In a dramatic turn of events, Veterans’ Minister Johnny Mercer faces the threat of jail time after a judge ordered him to disclose the names of whistleblowing soldiers who divulged information about alleged unlawful killings by the UK SAS in Afghanistan.

Mercer, a former Army officer, had previously testified at a public inquiry, asserting that ‘multiple sources’ had informed him of executions carried out by the SAS during the conflict but refused to unveil their identities.

Section 21 Notice Compels Mercer to Disclose Sources or Face Jail

Mercer has been served with a Section 21 notice, compelling him to reveal the identities of his sources regarding the alleged SAS executions. Failure to comply could result in fines or imprisonment for up to 51 weeks.
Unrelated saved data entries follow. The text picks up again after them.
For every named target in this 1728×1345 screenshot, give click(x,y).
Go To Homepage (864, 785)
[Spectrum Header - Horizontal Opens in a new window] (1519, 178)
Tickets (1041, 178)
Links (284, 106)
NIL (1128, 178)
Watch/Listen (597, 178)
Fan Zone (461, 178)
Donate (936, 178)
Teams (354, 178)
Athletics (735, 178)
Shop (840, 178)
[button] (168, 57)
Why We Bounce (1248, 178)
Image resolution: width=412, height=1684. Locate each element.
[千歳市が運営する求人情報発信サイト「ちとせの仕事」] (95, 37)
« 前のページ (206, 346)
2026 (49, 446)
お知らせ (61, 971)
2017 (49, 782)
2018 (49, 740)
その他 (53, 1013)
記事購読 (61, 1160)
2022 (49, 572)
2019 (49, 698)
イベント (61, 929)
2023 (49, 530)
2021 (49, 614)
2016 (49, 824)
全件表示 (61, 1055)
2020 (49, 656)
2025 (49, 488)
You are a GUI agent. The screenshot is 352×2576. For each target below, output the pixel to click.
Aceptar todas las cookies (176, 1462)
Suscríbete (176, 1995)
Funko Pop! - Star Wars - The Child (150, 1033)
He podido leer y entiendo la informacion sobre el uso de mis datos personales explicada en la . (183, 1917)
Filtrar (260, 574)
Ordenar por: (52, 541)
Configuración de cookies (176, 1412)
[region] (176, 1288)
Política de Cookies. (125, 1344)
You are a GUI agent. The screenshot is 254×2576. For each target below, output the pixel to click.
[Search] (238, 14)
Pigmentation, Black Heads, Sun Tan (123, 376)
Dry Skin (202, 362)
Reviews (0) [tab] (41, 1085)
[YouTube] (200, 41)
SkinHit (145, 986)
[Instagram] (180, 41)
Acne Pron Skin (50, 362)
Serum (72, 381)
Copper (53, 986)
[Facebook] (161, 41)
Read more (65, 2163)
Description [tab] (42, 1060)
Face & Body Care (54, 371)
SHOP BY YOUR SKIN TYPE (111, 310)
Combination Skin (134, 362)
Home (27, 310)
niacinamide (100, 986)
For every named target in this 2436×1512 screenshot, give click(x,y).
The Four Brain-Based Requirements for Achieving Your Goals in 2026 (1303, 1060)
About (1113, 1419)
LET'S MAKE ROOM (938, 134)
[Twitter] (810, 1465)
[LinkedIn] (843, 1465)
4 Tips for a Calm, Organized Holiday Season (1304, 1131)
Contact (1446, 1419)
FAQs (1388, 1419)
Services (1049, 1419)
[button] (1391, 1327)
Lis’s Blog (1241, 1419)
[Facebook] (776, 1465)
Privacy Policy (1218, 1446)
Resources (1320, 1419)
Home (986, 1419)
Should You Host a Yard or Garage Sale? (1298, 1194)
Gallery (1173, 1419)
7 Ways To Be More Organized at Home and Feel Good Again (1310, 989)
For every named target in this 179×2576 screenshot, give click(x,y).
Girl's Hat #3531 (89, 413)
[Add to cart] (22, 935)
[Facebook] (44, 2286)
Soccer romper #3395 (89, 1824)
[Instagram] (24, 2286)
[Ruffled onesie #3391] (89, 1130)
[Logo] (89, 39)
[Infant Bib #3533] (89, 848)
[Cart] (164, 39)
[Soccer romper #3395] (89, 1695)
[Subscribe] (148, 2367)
Despite facing pressure to disclose the names during his testimony, Mercer remained steadfast in his refusal, citing the importance of preserving the confidentiality of his contacts and maintaining his integrity.

Tensions Rise as Mercer Defends Whistleblower Confidentiality

During a tense exchange at the Royal Courts of Justice, Mercer reiterated his refusal to divulge the names of the whistleblowers, prompting warnings from the inquiry’s chairman, Sir Charles Haddon-Cave, about the significant powers at his disposal.

Despite these warnings, Mercer has reportedly ignored the request to reveal the identities, risking contempt charges and potential breaches of the ministerial code.

Outcry Over Threat of Prosecution

The prospect of Mercer facing prosecution for upholding his promise of anonymity to whistleblowers has sparked outrage among military figures and supporters.

Former Chief of the General Staff, Lord Dannatt, condemned the move as ‘outrageous,’ emphasizing Mercer’s commitment to protecting whistleblowers and the public interest.

Critics argue that compelling Mercer to disclose the identities could deter future whistleblowers from coming forward, hindering accountability and transparency in military operations.

Inquiry Investigates Alleged SAS Executions in Afghanistan

Meanwhile, the inquiry continues its investigation into allegations that special forces, including the SAS, had a policy of executing Afghan males deemed of ‘fighting age’ between 2010 and 2013.

Afghan families have accused the unit of conducting a ‘campaign of murder’ against civilians, prompting calls for accountability and justice amid claims of a cover-up.